Los resultados son llamativos. Al año, los pacientes tratados con vericiguat presentaron una mayor probabilidad de normalizar la función endotelial, 37% frente a 10,1%, y una mayor tasa de recuperación de la respuesta a la TRC, 34,6% frente a 13%. Además, el tratamiento se asoció con mejoría de la clase funcional, mayor distancia en el test de 6 minutos, remodelado ventricular izquierdo más favorable y reducción de biomarcadores inflamatorios, BNP y endotelina-1.
Desde el punto de vista fisiopatológico, el planteamiento tiene una base mecanística sólida. Vericiguat actúa sobre la vía NO–guanilato ciclasa soluble–cGMP, estrechamente relacionada con la función endotelial, la vasodilatación, la inflamación y el remodelado miocárdico. Si la disfunción endotelial contribuye al fenotipo de no respuesta a la TRC, resulta razonable explorar si modular esta vía puede mejorar no solo parámetros vasculares, sino también la respuesta clínica y ecocardiográfica.
Dicho esto, conviene ser prudentes ya que no estamos ante un ensayo aleatorizado. La indicación de vericiguat no fue protocolizada, sino dependiente de la práctica clínica real, y los pacientes tratados fueron incluidos tras la incorporación del fármaco a la práctica clínica.
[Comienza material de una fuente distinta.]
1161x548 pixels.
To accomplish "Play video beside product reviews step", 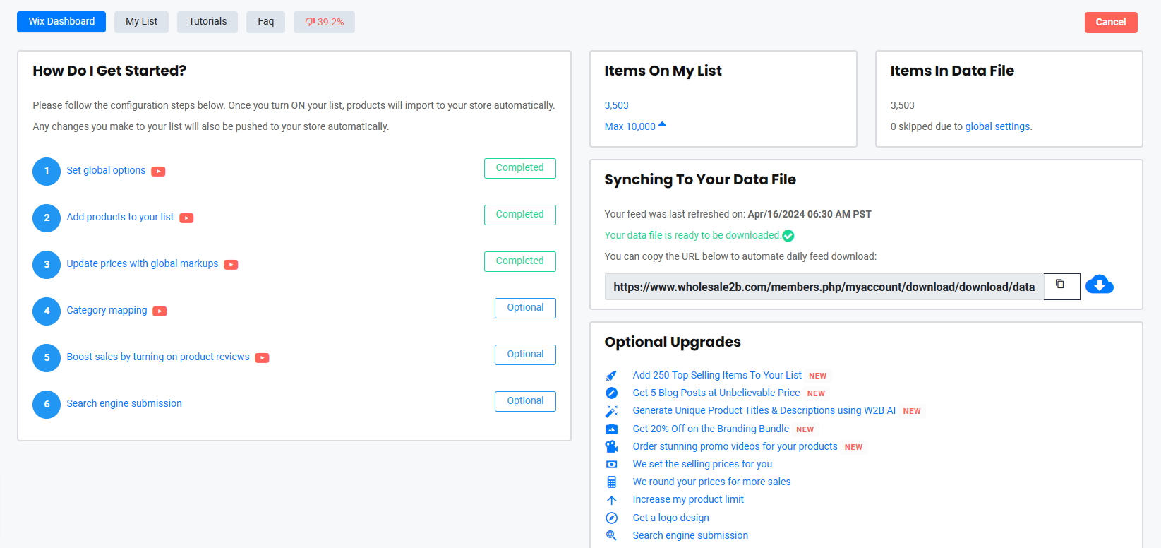I will pos(262,357).
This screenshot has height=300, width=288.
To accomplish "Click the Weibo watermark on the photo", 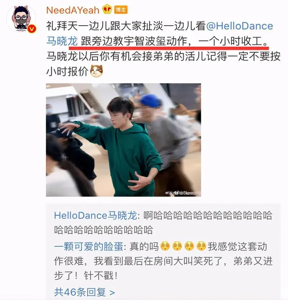I will [183, 193].
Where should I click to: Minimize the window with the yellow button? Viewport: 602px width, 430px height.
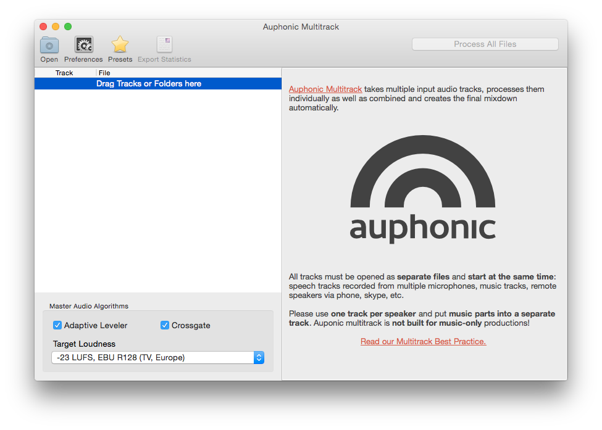56,27
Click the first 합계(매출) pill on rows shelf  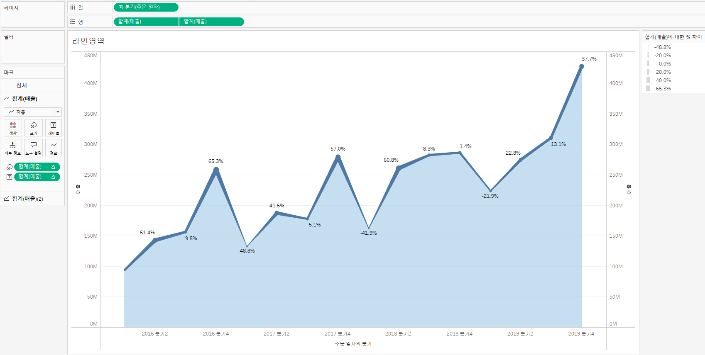[146, 22]
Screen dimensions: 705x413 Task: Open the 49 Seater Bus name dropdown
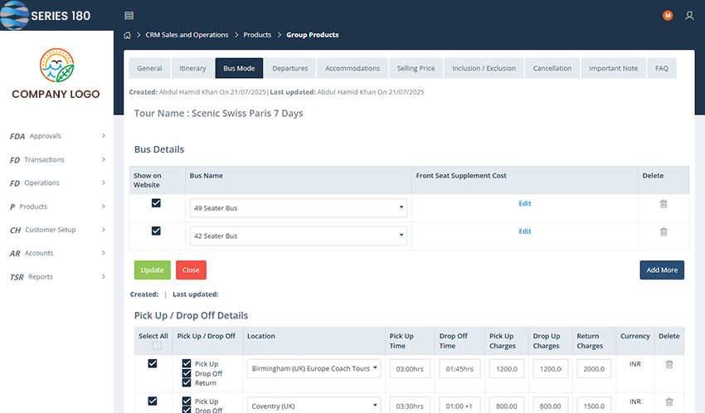click(x=298, y=208)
Además, la población estudiada es muy específica: pacientes con insuficiencia cardiaca, bloqueo de rama izquierda, disfunción ventricular grave, no respuesta previa a resincronización y disfunción endotelial documentada. Por tanto, estos resultados no pueden extrapolarse automáticamente a todos los pacientes con insuficiencia cardiaca con fracción de eyección reducida ni a todos los portadores de TRC. Aun con estas limitaciones, me parece un trabajo útil porque obliga a ampliar la mirada. En el no respondedor a la TRC solemos pensar en porcentaje de estimulación biventricular, posición del electrodo, anchura del QRS, escara, fibrilación auricular, asincronía residual o insuficiencia mitral. Este trabajo recuerda que también puede existir un componente sistémico, inflamatorio y endotelial que condicione la respuesta al tratamiento.
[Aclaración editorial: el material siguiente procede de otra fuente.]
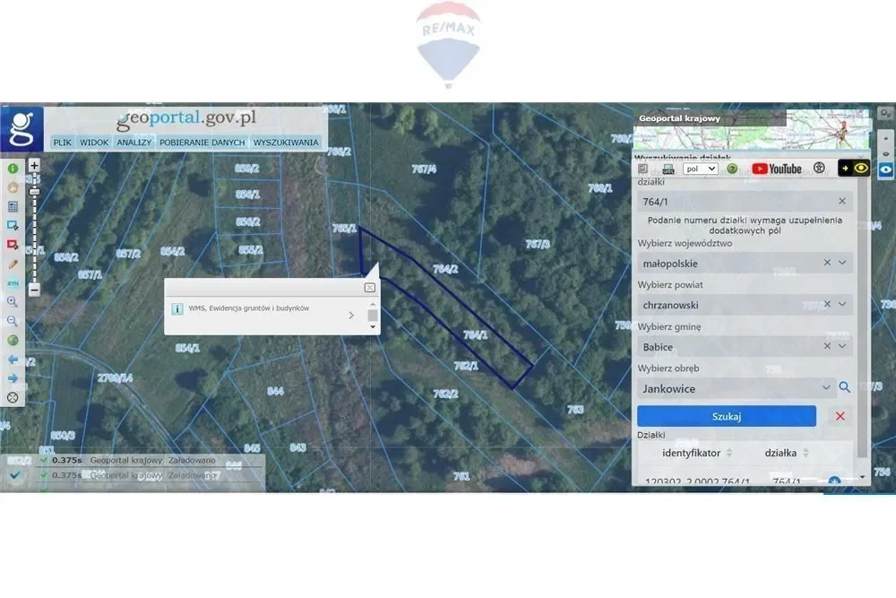Click the zoom slider plus button
The image size is (896, 598).
(x=34, y=165)
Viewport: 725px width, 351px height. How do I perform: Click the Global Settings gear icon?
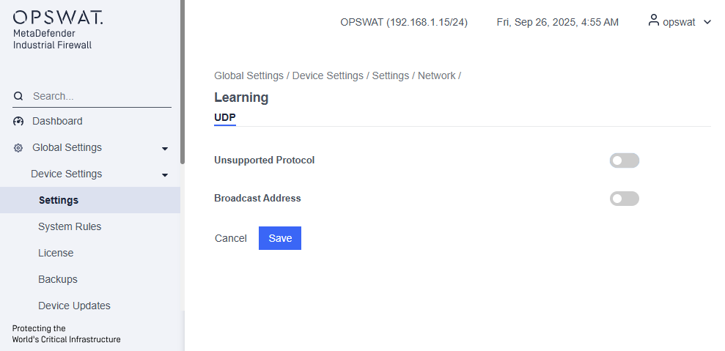pyautogui.click(x=19, y=147)
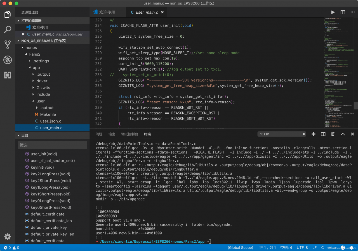
Task: Create a new terminal with plus icon
Action: [x=314, y=134]
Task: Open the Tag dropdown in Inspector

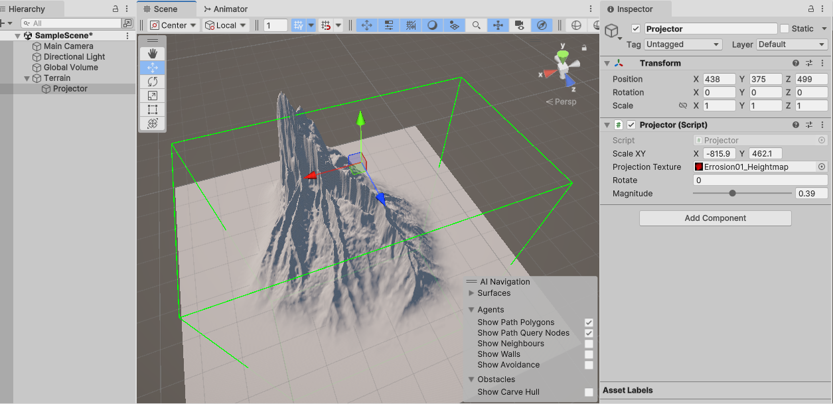Action: click(682, 44)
En mi opinión, VERCET no debería modificar por sí solo la práctica clínica, pero sí abre una línea de investigación atractiva. En pacientes seleccionados, especialmente aquellos con insuficiencia cardiaca avanzada y ausencia de respuesta a TRC pese a una adecuada optimización del dispositivo y del tratamiento médico, la evaluación de la disfunción endotelial podría ayudar a identificar un fenotipo de mayor riesgo y potencialmente, una nueva diana terapéutica.
En definitiva, el no respondedor a TRC probablemente no representa un único fenotipo. Este estudio sugiere que la disfunción endotelial podría formar parte de esa ecuación y que vericiguat podría tener un papel en su modulación. Es una hipótesis clínicamente plausible, pero todavía necesita confirmación en ensayos aleatorizados diseñados específicamente para responder a esta pregunta.